Top of Source data
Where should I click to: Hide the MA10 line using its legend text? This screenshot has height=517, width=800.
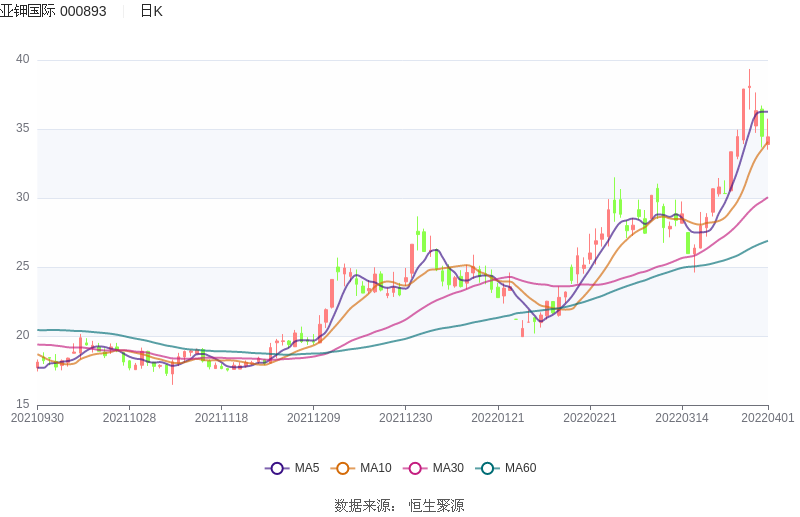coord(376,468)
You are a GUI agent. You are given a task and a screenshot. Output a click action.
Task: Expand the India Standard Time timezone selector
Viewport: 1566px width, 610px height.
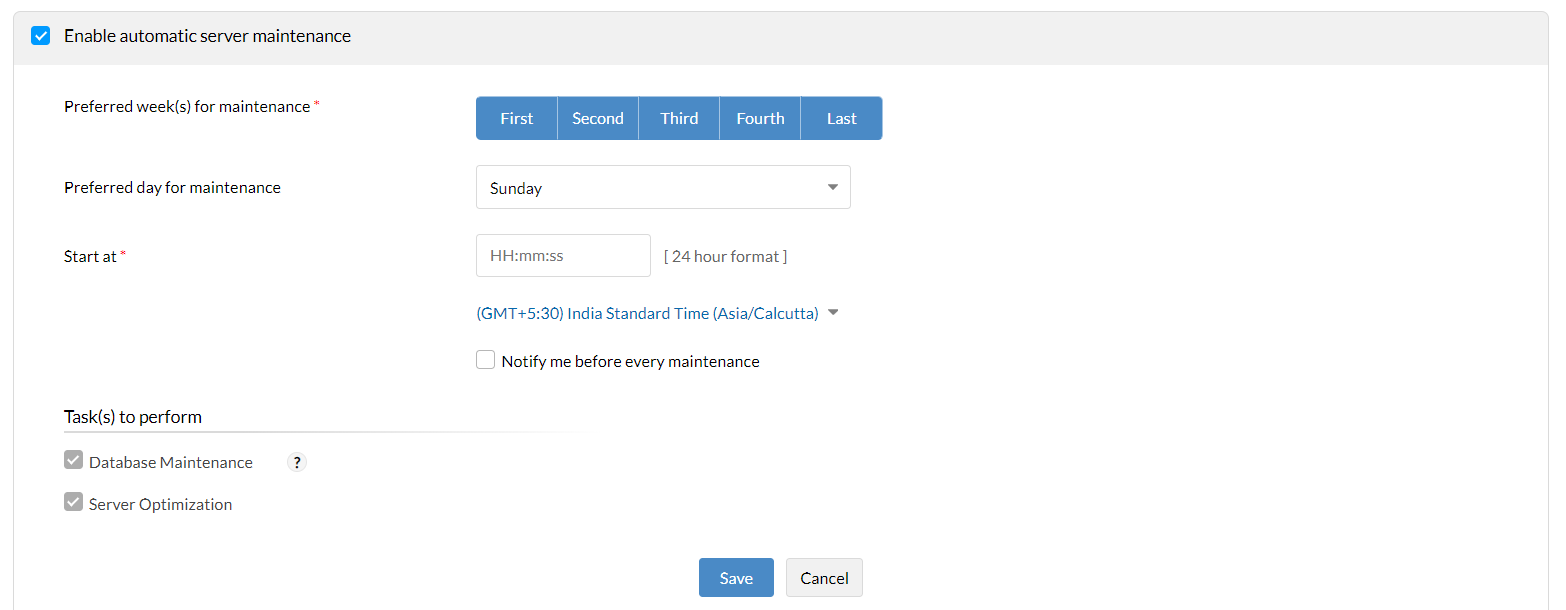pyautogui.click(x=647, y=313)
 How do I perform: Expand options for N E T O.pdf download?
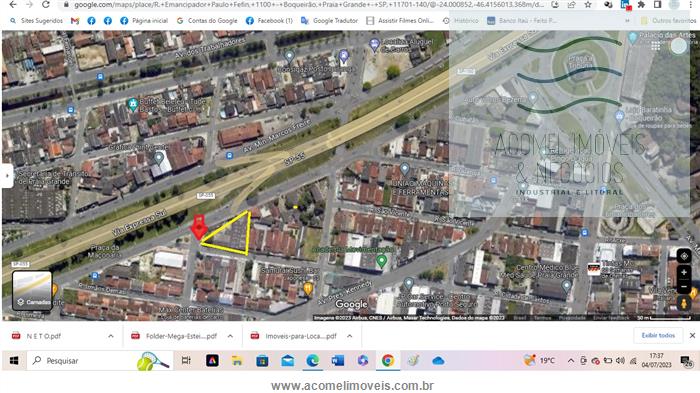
Bottom of Source data
▸ Required action
Write out again, word for word, only the lines from the one with "Viewport: 1566px width, 610px height." through the last line of the material, and omit each picture.

▸ Solution for this problem
Viewport: 1566px width, 610px height.
pyautogui.click(x=647, y=313)
 How do I perform: Expand options for N E T O.pdf download?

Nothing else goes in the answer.